For the first two months of the year, Cadillac sales have dropped 6.5% to 21,121.
In February, sales of Cadillac’s multiyear core of models dropped. Sales of small sedan ATS fell 36.8% to 1,005. Sales of midsize sedan CTS dropped 37.5% to 913. Ultra-high-end sport utility vehicle (SUV) Escalade sales fell 21.2% to 1,434. The Escalade ESV posted sales of 1,012, down 3.3%.
Cadillac has expected sales of two new models to turn its fortunes around. Sales of one of these were less than modest. Sales of the new CT6 full-sized sedan were only 802. Its new XT5 crossover did better at 4,291.
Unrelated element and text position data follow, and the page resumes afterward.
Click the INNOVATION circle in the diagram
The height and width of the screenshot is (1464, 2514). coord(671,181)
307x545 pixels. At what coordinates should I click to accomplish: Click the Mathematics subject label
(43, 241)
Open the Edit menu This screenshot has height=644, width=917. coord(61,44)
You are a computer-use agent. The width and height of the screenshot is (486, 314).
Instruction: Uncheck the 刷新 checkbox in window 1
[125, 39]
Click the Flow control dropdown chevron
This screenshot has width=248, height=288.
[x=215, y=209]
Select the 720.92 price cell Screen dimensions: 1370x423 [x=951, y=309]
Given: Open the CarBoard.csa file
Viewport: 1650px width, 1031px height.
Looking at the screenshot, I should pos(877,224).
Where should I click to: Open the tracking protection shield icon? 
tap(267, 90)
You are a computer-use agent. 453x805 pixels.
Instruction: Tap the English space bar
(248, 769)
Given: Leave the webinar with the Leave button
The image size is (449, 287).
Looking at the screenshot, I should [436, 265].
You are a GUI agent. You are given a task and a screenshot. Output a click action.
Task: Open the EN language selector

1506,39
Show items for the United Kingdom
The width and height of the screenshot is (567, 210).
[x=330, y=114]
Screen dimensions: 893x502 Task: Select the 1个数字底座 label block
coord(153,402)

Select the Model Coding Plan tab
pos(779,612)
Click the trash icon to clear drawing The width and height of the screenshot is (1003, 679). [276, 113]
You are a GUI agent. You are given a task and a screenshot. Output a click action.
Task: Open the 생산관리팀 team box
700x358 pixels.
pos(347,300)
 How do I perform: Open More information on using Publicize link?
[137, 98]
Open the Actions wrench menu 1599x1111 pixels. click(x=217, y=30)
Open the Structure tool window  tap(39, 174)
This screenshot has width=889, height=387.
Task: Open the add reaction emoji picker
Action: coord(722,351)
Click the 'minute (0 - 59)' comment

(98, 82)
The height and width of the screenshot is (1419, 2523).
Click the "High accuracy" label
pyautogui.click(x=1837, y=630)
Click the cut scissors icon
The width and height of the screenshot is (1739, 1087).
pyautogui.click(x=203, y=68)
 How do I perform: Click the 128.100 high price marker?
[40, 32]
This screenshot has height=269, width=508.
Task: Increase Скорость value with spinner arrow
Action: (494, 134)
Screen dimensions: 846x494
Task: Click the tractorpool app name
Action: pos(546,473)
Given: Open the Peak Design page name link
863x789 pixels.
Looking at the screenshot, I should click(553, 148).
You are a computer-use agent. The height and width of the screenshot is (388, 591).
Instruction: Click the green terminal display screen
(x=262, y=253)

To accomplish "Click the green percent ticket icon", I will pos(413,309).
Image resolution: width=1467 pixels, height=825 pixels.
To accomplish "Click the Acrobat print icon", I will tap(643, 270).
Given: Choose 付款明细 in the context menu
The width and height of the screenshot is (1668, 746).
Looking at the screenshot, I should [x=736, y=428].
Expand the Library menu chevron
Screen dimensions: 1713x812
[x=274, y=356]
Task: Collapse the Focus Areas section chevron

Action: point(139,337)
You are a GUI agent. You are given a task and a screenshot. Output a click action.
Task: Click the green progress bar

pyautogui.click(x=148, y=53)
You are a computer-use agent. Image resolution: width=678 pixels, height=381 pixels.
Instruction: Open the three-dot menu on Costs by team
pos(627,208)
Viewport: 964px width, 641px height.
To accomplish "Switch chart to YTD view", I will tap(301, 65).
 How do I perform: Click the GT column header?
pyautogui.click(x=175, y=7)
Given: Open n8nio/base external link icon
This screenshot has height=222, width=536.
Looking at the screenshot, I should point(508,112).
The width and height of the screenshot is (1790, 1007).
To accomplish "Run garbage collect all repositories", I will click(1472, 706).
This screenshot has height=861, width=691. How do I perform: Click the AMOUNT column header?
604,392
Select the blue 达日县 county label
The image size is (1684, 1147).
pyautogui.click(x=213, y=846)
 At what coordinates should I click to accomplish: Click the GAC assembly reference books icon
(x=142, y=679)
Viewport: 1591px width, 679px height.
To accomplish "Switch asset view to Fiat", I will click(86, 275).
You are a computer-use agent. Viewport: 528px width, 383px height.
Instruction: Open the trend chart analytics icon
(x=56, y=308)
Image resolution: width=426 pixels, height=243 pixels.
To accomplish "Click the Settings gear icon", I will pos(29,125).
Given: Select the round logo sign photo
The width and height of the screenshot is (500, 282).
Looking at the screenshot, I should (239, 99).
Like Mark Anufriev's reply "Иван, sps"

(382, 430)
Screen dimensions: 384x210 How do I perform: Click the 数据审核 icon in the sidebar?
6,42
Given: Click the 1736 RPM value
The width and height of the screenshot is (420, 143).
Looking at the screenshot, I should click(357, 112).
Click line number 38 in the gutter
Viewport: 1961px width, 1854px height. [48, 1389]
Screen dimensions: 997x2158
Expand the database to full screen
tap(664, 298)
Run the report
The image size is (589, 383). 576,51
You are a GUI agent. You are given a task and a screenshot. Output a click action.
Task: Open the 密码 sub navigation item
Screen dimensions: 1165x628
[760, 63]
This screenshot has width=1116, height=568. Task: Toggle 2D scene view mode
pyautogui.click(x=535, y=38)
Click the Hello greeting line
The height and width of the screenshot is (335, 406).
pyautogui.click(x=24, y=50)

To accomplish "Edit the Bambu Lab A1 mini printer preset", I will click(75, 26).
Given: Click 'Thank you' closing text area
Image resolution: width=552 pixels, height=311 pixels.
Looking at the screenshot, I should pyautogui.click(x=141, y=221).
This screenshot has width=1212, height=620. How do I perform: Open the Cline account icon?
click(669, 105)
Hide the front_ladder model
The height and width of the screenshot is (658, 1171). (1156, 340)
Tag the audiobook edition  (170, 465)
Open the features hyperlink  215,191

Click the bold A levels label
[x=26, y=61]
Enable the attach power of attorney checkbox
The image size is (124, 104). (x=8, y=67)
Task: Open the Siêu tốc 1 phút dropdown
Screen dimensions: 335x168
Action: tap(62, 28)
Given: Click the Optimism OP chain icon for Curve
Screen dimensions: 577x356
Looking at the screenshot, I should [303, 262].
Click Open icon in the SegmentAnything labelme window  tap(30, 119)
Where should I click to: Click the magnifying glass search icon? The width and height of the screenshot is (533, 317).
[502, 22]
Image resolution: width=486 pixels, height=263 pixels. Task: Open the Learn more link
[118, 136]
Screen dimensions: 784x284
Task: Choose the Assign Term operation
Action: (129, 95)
Among Cadillac’s primary problems is that the XT5 and CT6 have a number of strong and better-selling competitors. Each of the major luxury brands has one or more vehicles that compete with the XT5 and CT6. Cadillac has to elbow its way into a very crowded and well-established field.
Among the three industry leaders, BMW sales rose a very modest 0.3% in February. However, it sold an impressive 22,558 vehicles. Mercedes sales slipped 2.9% to 22,941. Lexus sales hit a free fall, down 20.6%, but it still managed to sell 18,338 vehicles.
Cadillac sales need to double for it to be a major contender. Instead, they are dropping off.